Abstract P226: Vessel Segmentation Based on Multi-Thresholding for Diagnostic Analysis of Microcirculation
Introduction: The microcirculation has become a key target for study and assessment of tissue perfusion and oxygenation. Detection and assessment of the microvasculature (arterioles, capillaries, venules) using videomicroscopy from the oral mucosa can provided a measurement of microvascular density in each single frame. Information pertaining to the density of these microvessels within a field of view can be used to quantitatively monitor and assess the changes occurring in tissue oxygenation and perfusion over time. This information, however, is extremely difficult to rapidly quantitate in near real-time. If automated, it could be used for real-time diagnostic and therapeutic assessment of resuscitation.
Methods: We designed an automated image processing method of microcirculatory video recordings to segment, estimate the density, and identify the distribution of blood flow in microvessels. The algorithm consists of three main steps: pre-processing, image segmentation and post-processing. In the pre-processing step, image enhancement is performed through acquiring adaptive histograms of the image. For sharpening edges and denoising, speckle reducing anisotropic diffusion filtering is used. The main technique used in the segmentation step is multi-thresholding and pixel verification based on geometric and contrast parameters. In the post-processing phase, controlled region growing is applied to fill vessel discontinuities.

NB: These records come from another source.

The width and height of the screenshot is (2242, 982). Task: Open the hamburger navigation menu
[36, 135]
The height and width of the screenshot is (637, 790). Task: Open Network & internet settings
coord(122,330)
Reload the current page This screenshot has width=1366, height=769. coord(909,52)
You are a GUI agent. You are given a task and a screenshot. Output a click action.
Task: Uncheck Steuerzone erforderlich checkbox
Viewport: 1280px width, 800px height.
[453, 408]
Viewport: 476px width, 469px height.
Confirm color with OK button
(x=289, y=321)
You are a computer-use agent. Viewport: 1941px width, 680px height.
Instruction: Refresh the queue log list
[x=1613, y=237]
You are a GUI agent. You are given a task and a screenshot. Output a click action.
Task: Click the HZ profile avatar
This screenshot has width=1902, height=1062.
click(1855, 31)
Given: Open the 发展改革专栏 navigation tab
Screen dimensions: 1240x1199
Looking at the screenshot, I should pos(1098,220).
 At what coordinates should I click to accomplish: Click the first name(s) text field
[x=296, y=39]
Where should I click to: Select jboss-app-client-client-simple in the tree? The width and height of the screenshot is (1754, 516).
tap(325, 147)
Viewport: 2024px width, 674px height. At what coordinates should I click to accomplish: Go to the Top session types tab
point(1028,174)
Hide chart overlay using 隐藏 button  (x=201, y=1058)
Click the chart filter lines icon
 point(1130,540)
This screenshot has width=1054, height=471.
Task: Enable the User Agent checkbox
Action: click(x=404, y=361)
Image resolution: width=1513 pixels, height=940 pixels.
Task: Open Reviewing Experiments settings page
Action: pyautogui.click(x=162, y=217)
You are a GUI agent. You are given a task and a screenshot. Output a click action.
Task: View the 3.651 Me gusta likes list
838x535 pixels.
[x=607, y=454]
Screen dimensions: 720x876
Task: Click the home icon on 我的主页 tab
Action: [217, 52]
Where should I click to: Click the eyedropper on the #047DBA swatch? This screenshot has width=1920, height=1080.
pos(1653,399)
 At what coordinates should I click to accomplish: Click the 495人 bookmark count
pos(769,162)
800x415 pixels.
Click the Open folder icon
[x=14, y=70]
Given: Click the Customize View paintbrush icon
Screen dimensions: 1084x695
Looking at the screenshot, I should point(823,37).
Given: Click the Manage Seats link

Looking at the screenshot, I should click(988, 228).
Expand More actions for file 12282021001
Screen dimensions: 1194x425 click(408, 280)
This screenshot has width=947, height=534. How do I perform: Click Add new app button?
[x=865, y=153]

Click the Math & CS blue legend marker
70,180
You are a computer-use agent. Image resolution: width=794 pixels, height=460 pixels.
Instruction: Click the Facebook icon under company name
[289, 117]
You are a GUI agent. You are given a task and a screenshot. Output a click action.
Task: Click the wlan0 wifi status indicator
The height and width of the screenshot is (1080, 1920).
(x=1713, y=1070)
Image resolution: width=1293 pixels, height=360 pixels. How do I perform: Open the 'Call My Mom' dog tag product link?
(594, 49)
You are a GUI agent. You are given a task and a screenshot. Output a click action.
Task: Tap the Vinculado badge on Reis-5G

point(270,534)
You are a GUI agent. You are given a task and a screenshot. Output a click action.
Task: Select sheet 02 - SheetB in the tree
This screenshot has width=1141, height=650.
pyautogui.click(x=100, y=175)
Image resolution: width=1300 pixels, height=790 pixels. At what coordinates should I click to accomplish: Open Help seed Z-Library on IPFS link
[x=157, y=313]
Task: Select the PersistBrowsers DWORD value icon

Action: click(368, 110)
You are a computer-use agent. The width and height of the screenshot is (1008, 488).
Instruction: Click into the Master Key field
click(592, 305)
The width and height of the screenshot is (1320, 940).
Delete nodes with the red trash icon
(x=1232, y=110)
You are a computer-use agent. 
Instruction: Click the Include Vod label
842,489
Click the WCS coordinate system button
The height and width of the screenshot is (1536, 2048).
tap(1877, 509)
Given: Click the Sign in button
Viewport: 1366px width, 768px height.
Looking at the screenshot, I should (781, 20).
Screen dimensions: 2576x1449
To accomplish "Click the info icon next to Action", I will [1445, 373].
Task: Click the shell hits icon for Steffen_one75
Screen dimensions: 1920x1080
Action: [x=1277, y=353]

Results: The algorithm was applied to a data bank of videos from healthy and critically ill humans/animals obtained using side stream darkfield imaging (Microvision Medical, Inc). Segmentation results were compared and validated using a blinded detailed inspection by experts who used a commercial image analysis software program (Microvision Medical Inc), which requires off-line video analysis. The experimental algorithm was found to extract approximately 97% of microvessels in every frame compared to the current software.
Conclusion: The proposed method is an entirely automated process that can perform pre-processing, segmentation, and microvessel identification without human intervention. The method may allow for assessment of microcirculatory abnormalities occurring in critically ill patients.